For the fiscal 2023 first quarter, the Entertainment segment generated revenues of $147.1 million, an increase of $112.9 million as compared to the prior year period. Event-related revenues increased $80.6 million, revenues related to the Company’s arena license agreements with Madison Square Garden Sports Corp. (“MSG Sports“) increased $18.3 million, suite license fee revenues increased $8.4 million and venue-related sponsorship and signage revenues increased $3.7 million, all primarily due to the return of live events at the Company’s performance venues during the current year quarter, as compared to limited live events held in the prior year period as a result of the COVID-19 pandemic.
Fiscal 2023 first quarter direct operating expenses of $101.8 million increased $65.5 million, as compared to the prior year quarter.

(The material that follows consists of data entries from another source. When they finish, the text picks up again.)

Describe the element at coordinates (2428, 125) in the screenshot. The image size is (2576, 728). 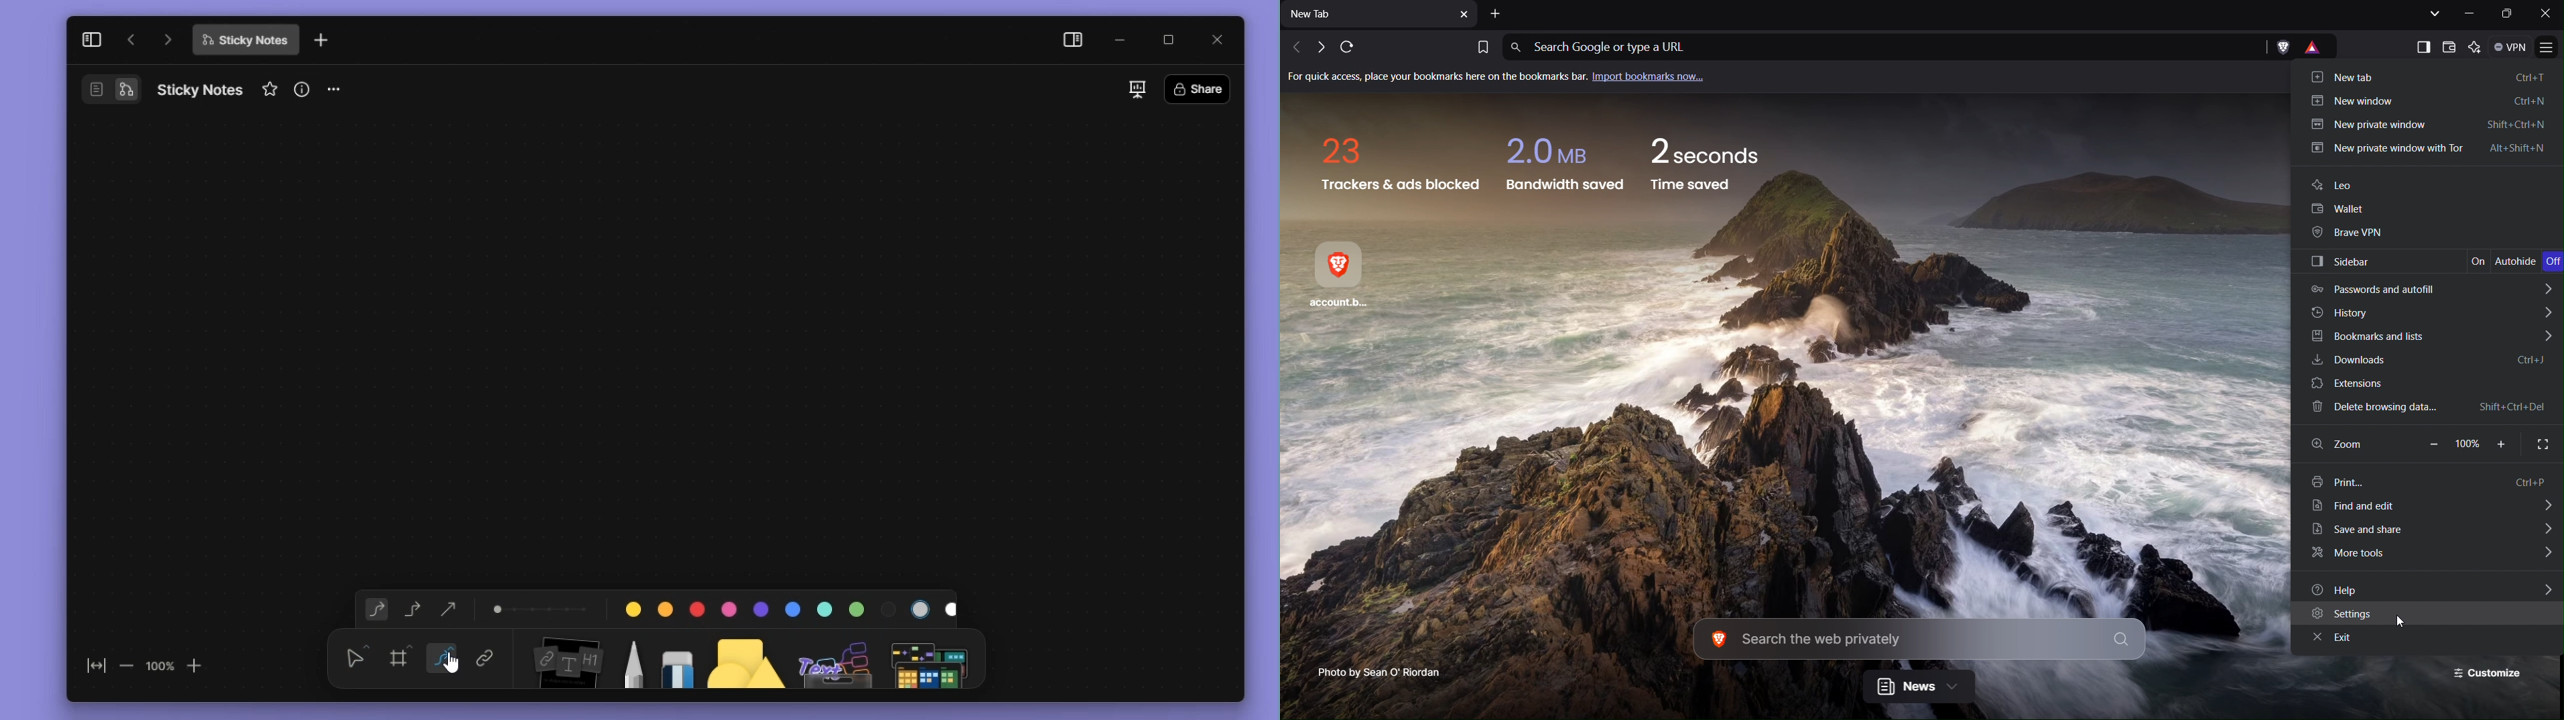
I see `New Private Window` at that location.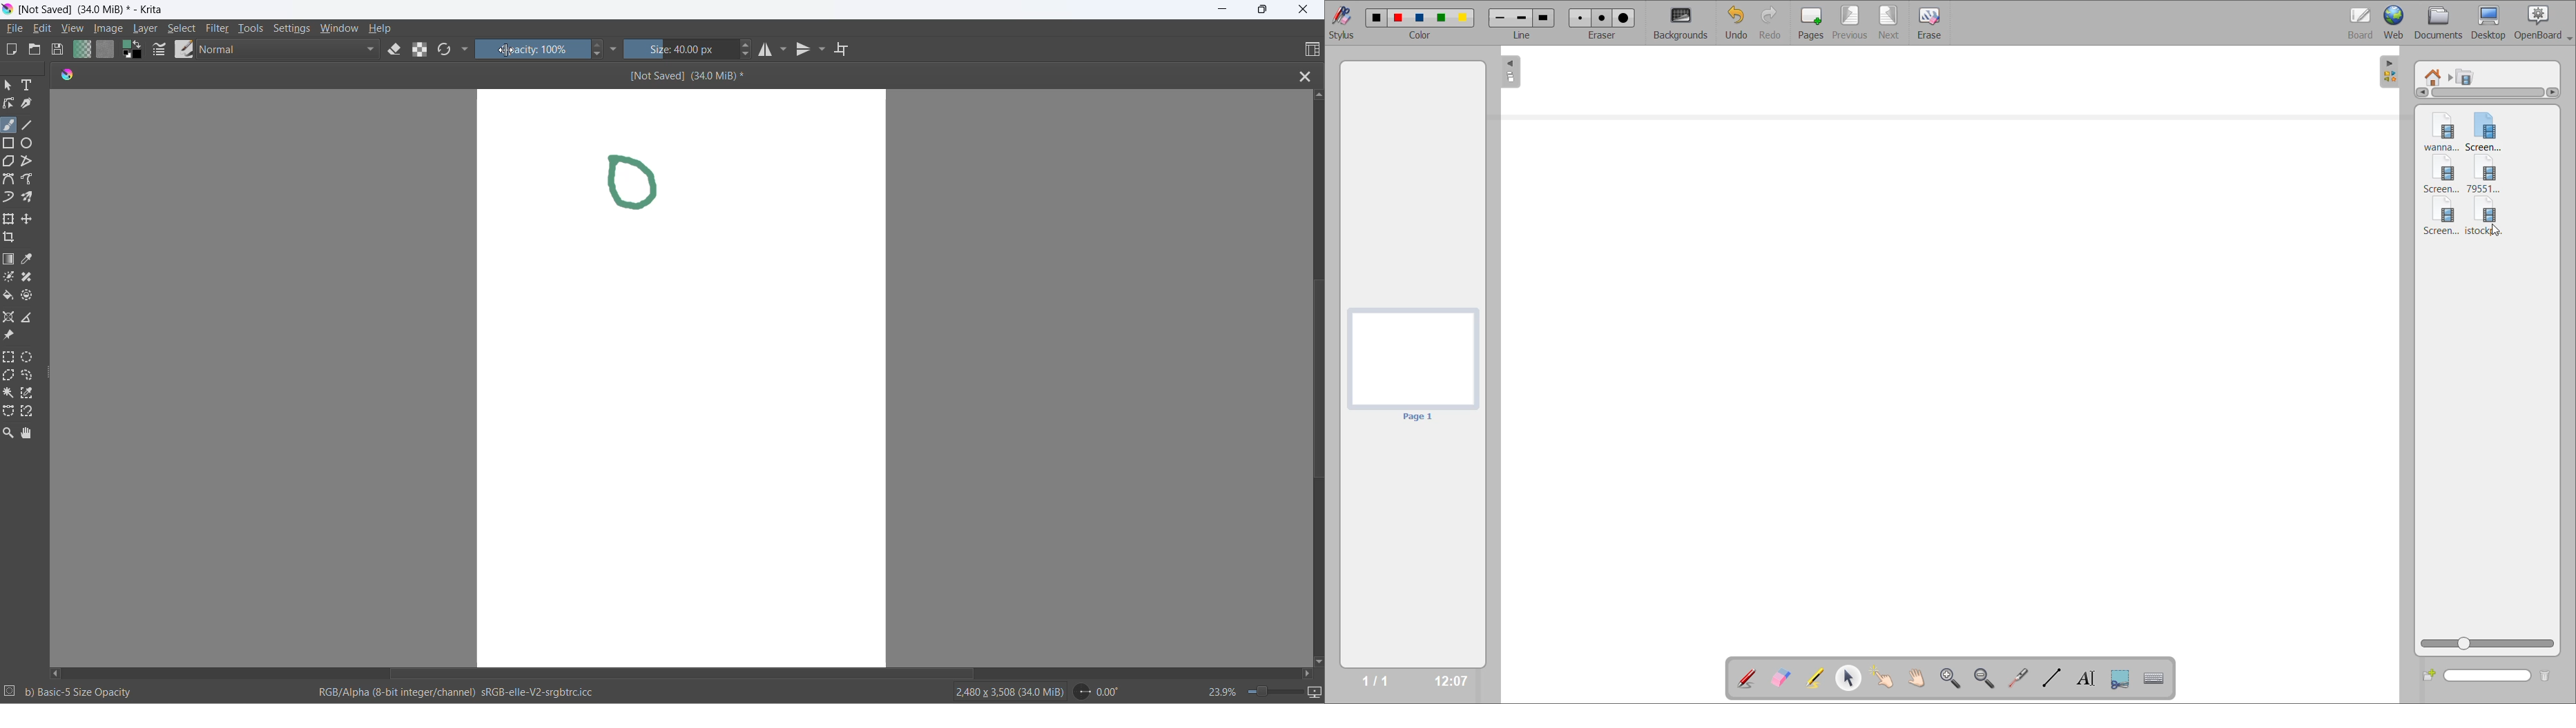 The width and height of the screenshot is (2576, 728). Describe the element at coordinates (109, 29) in the screenshot. I see `image` at that location.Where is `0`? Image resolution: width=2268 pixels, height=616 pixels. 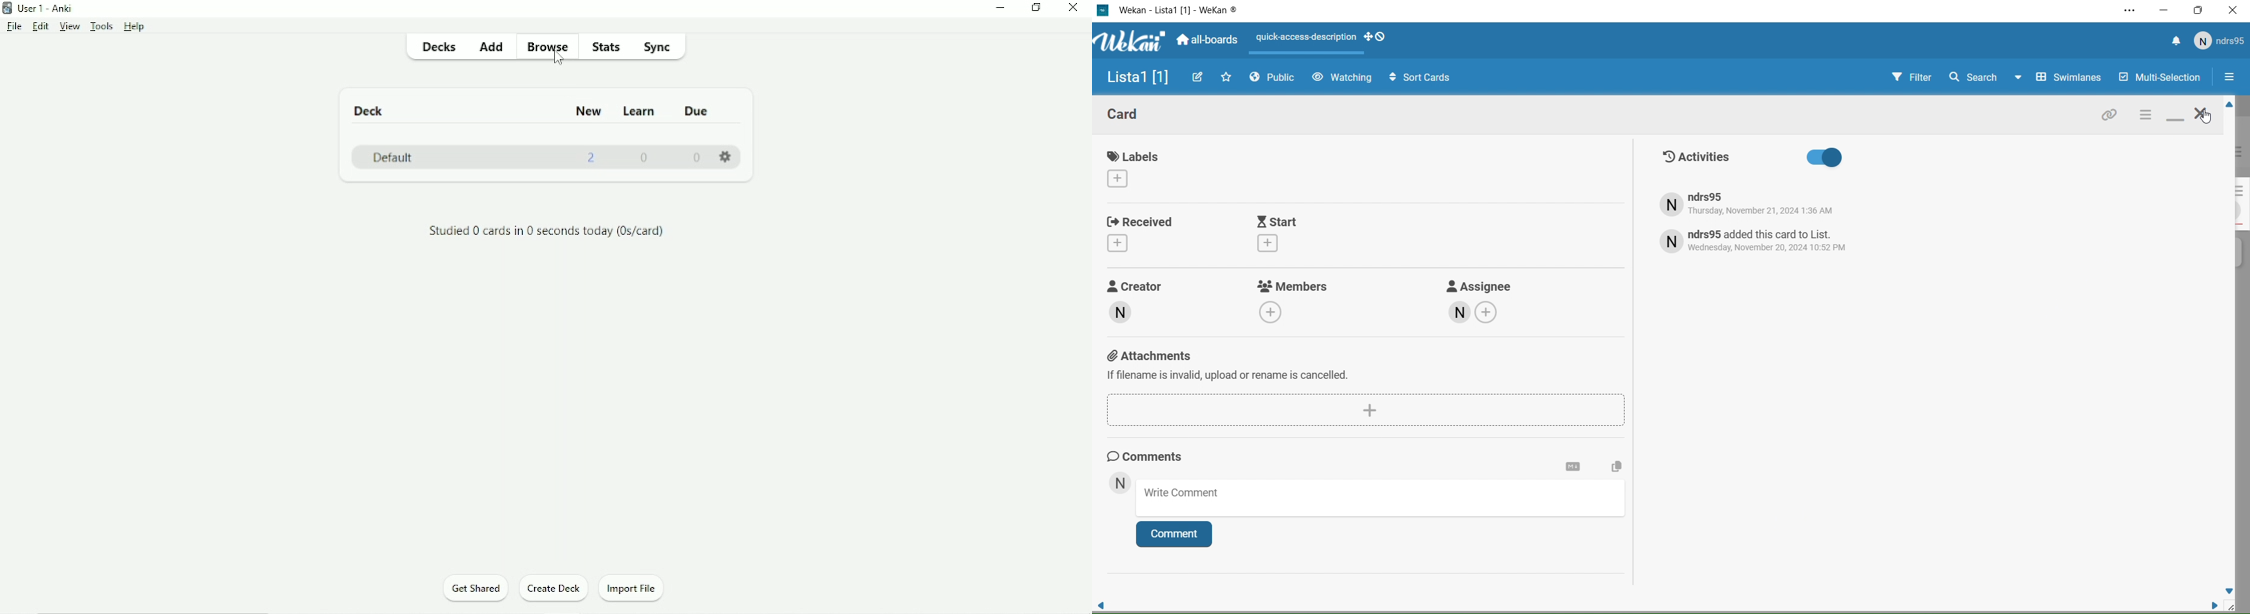
0 is located at coordinates (645, 157).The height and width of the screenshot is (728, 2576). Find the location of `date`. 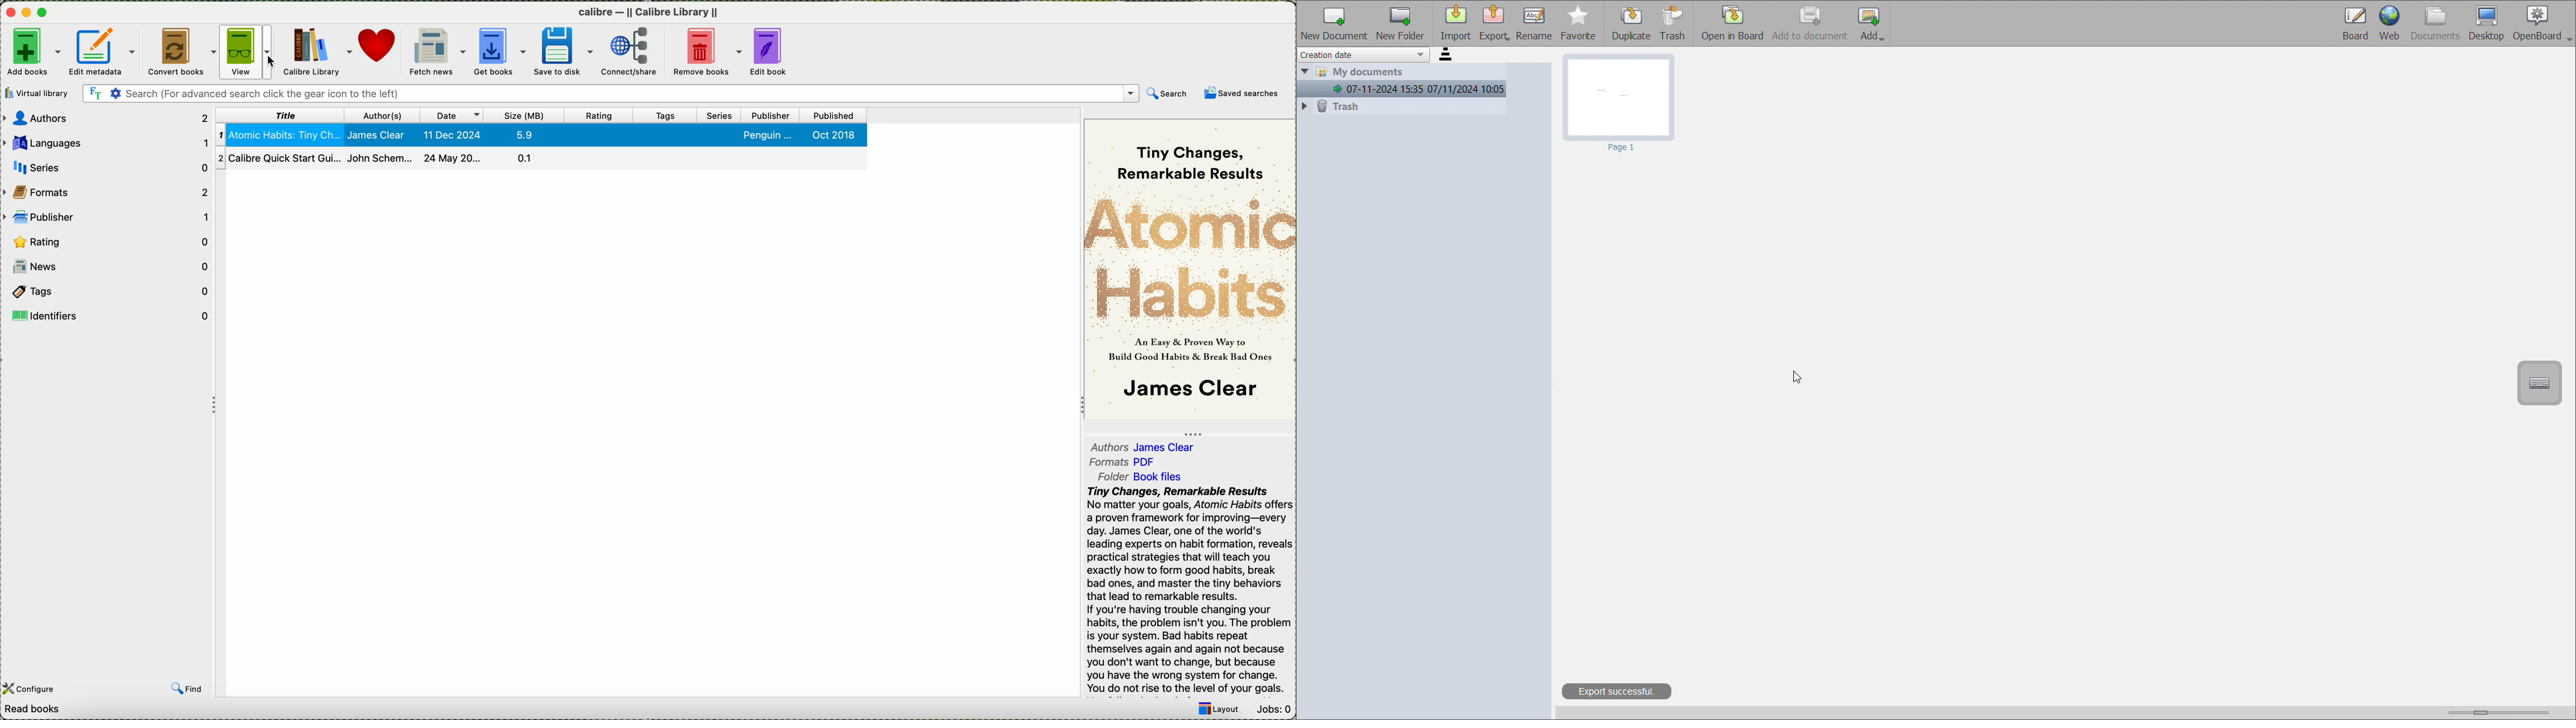

date is located at coordinates (453, 116).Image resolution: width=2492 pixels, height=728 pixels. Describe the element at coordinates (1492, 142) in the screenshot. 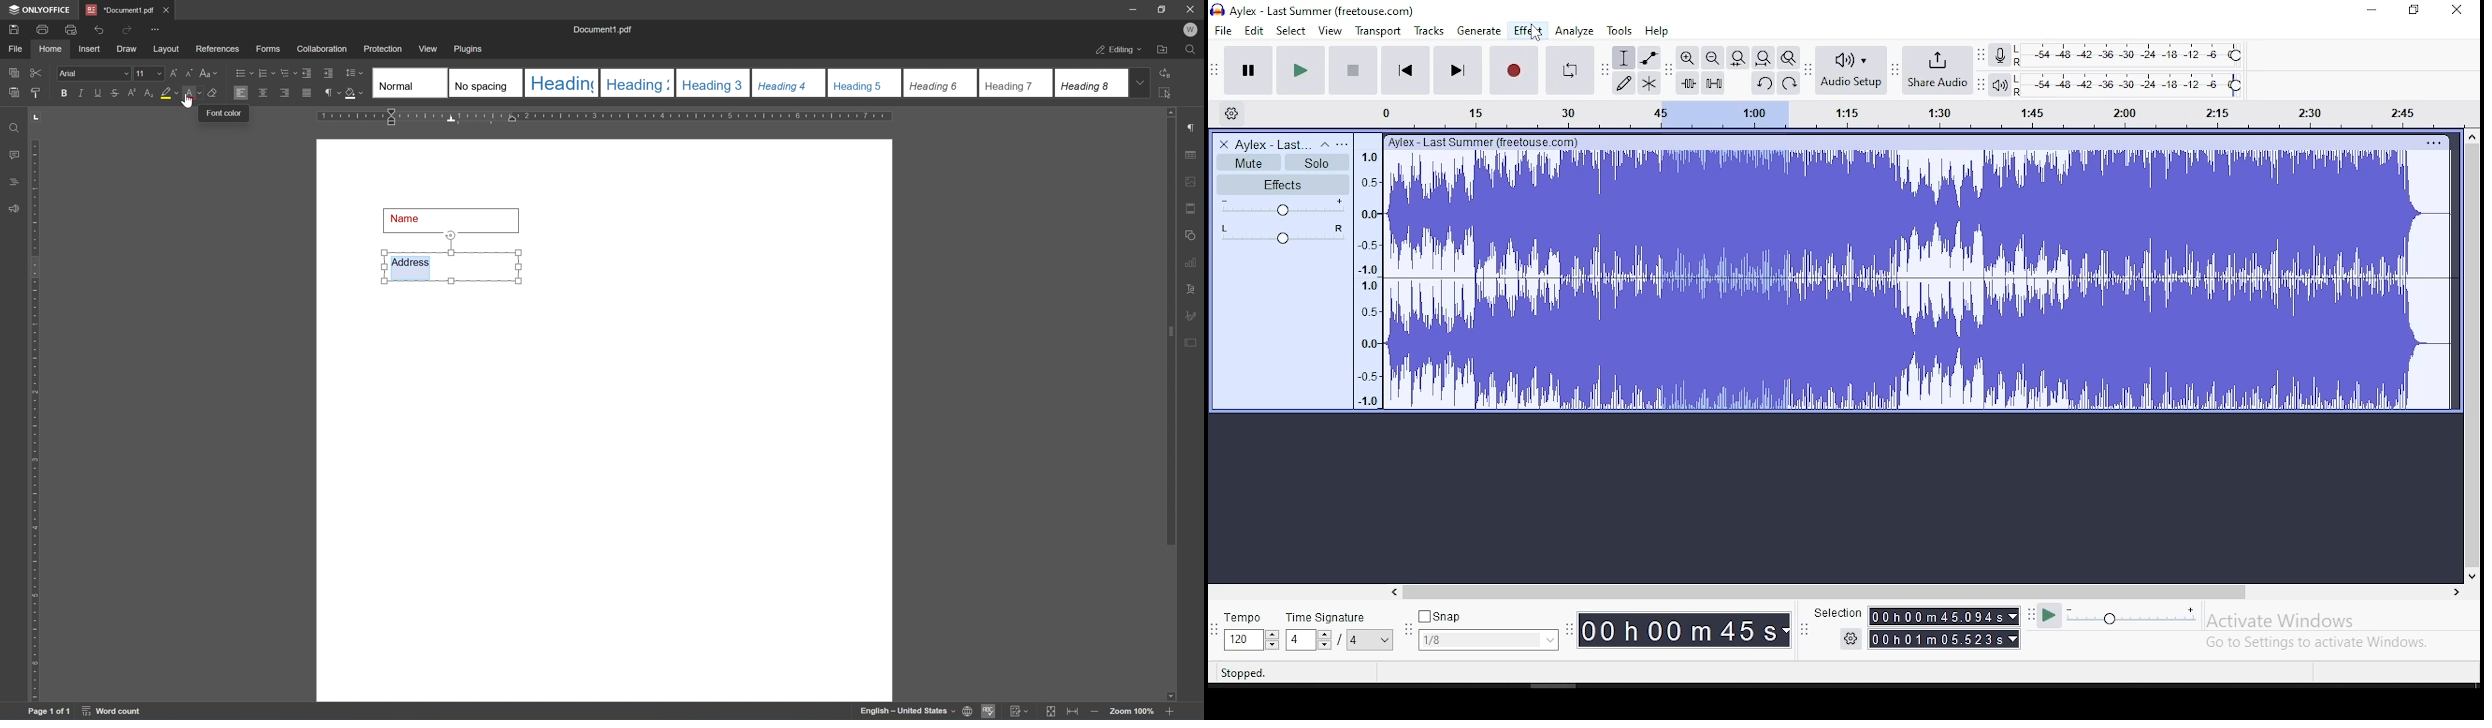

Event-related expenses increased $42.0 million, direct operating expenses associated with revenue or profit sharing under the arena license agreements with MSG Sports increased $17.7 million and direct operating expenses associated with venue operating costs increased $4.5 million, all primarily due to the return of live events at the Company’s performance venues during the current year quarter.
Fiscal 2023 first quarter selling, general and administrative expenses of $103.4 million increased $10.4 million, or 11%, as compared with the prior year quarter. This increase primarily reflected higher employee compensation and related benefits of $10.4 million, primarily due to the Company’s MSG Sphere initiative, and higher other general and administrative expenses of $5.9 million, partially offset by lower professional fees of $5.9 million.
Fiscal 2023 first quarter operating loss of $75.3 million improved by $39.4 million, or 34%, and adjusted operating loss of $44.4 million improved by $27.0 million, or 38%. The improvements in operating loss and adjusted operating loss were primarily due to the increase in revenues, partially offset by higher direct operating expenses and, to a lesser extent, higher selling, general and administrative expenses.